In reality there’s a huge divide between the practices of the largest manufacturing or third party logistics (3PL) enterprises and their smaller peers. Many of the tools and technologies required to connect the supply chain have historically only been available in complex, tier one-style software solutions that cost millions of dollars to deploy. And that has left Australia’s small-to-medium sized manufacturers and 3PLs out in the cold.
Fortunately the situation is changing. Connecting to partners along the supply chain has become a practical possibility for any sized organisation, thanks to the automation afforded by combining modern warehousing and EDI systems along with scanning solutions capable of working with the growing range of mobile devices.
The idea that EDI could be a game changer often surprises people because it has been around for so many years. But in that time, it has become a mainstay of the industry. The breadth and duration of its uptake across small and large organisations has encouraged software vendors to build new tools and to give customers more control over their EDI experience. As a result these days, with the help of visual mapping functionality, it is possible for users to develop their own EDI schemas.

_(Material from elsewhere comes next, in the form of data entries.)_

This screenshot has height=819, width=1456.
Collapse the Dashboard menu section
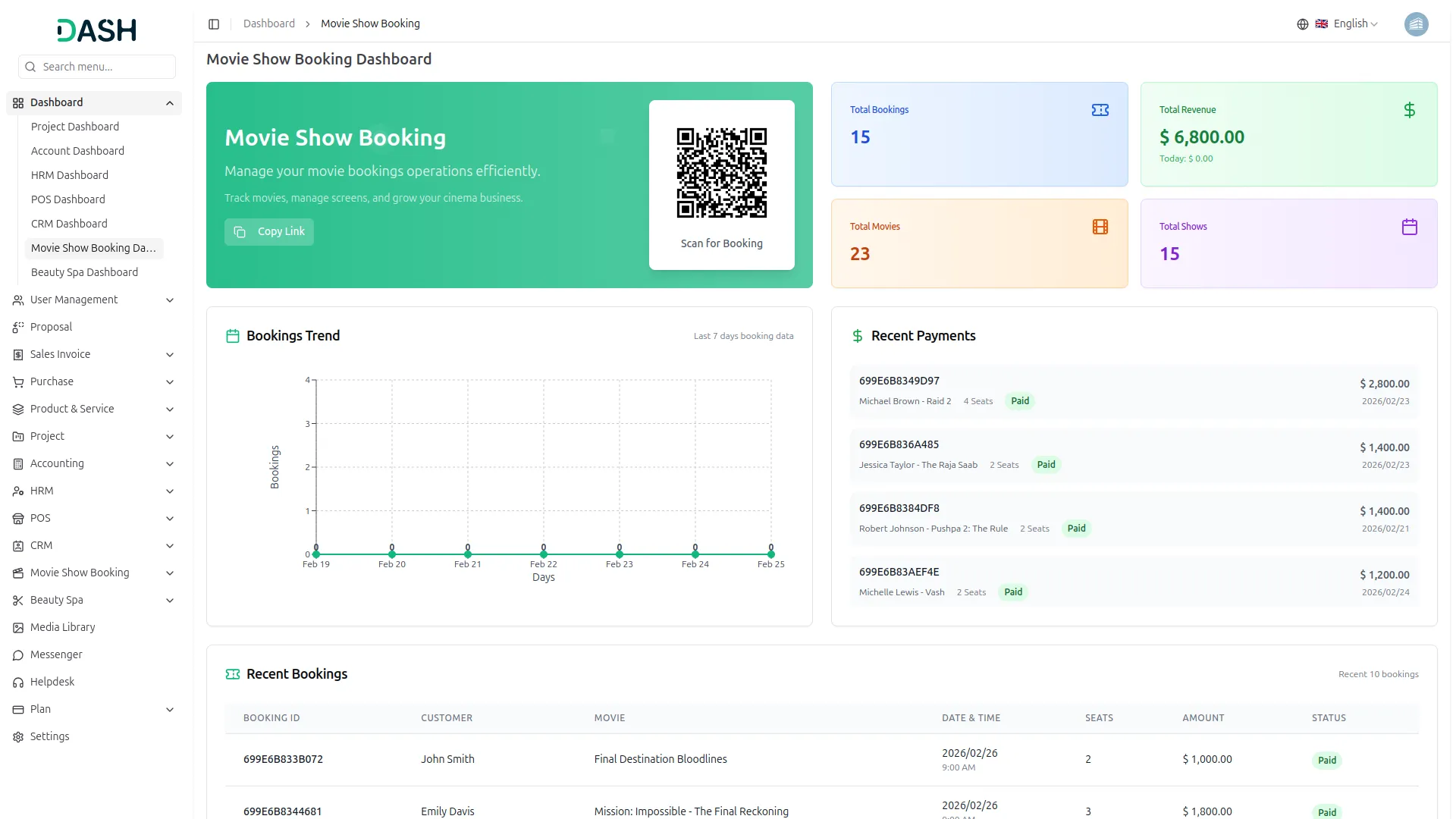(169, 102)
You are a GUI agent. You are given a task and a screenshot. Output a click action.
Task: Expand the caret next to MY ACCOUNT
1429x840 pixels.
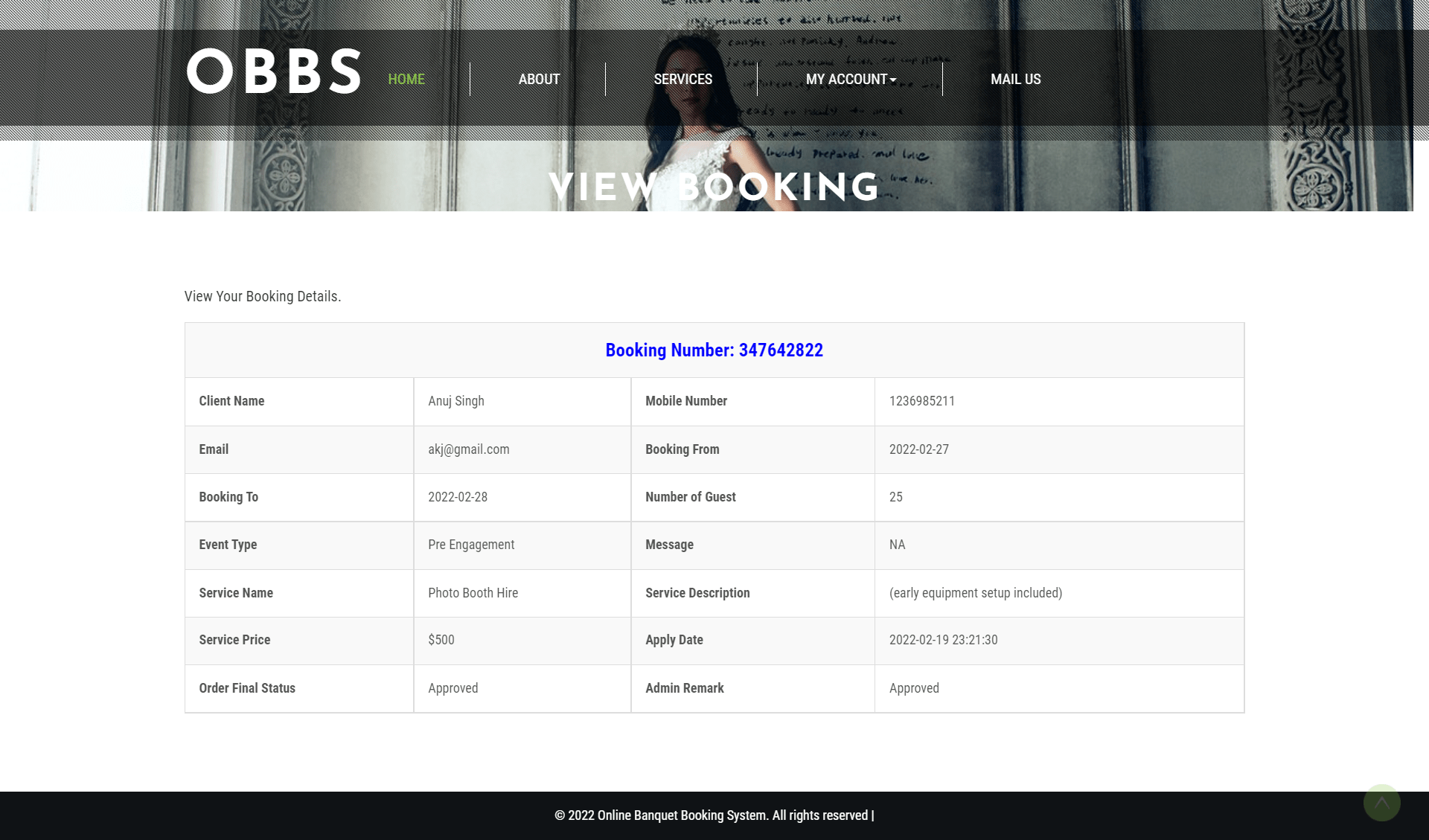tap(892, 80)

The benefits of using these technologies to connect supply chain partners can be seen in the automation of processes, the corresponding reduction in administrative work, minimised opportunities for manual errors and the improved flow of information across multiple organisations.
Take the example of a distributor who places an order with a 3PL via an EDI system. The EDI software automatically acknowledges receipt of the order and confirms the stock is there without any need for human intervention. Next, as 3PL staff pick, scan and pass the stock through despatch, more notifications are sent to advise the distributor – and perhaps their end customer – that the goods are now in transit.
In this fully automated process, acknowledgements connect all parties, from order to pick, from job generated to despatch to final delivery. The only manual process or human intervention required is the physical movement of stock.
Importantly, advanced functionality within the warehousing system enables the 3PL to build reports on critical topics such as stock levels on hand. They can also provide forecasting information by incorporating data regarding minimum and maximum required stock levels. All of these reports can be scheduled to run at stipulated intervals and automatically emailed to keep the manufacturer, distributor and customer up to date at all times.
What is clear in this process is that the warehouse, the EDI system and scanning are key to both the beneficial automation and to connecting all parties. Almost all the activities that need to be documented and all the work flow processes originate or pass through the warehouse management system at some point in time. This includes stock being received into the warehouse, receipt of orders, picking, despatch and manifesting onto the truck.
The only significant part of the flow that occurs outside the warehouse system is when the goods finally arrive at the distributor’s premises and the recipient signs on glass to acknowledge receipt of goods.
The connectivity described in the above example is not unusual today. Among the organisations I regularly deal with are companies of just 50 employees who are using a connected supply chain to successfully compete with organisations of 2000 staff. The smaller company’s advantage comes from the agility of size, good warehousing practices, smart use of scanning and automation, proactive reporting and integration with a reliable EDI engine.
These organisations shine because their choice of technologies supports and connects all partners, improving communication, collaboration, forecasting and planning up and down the supply chain.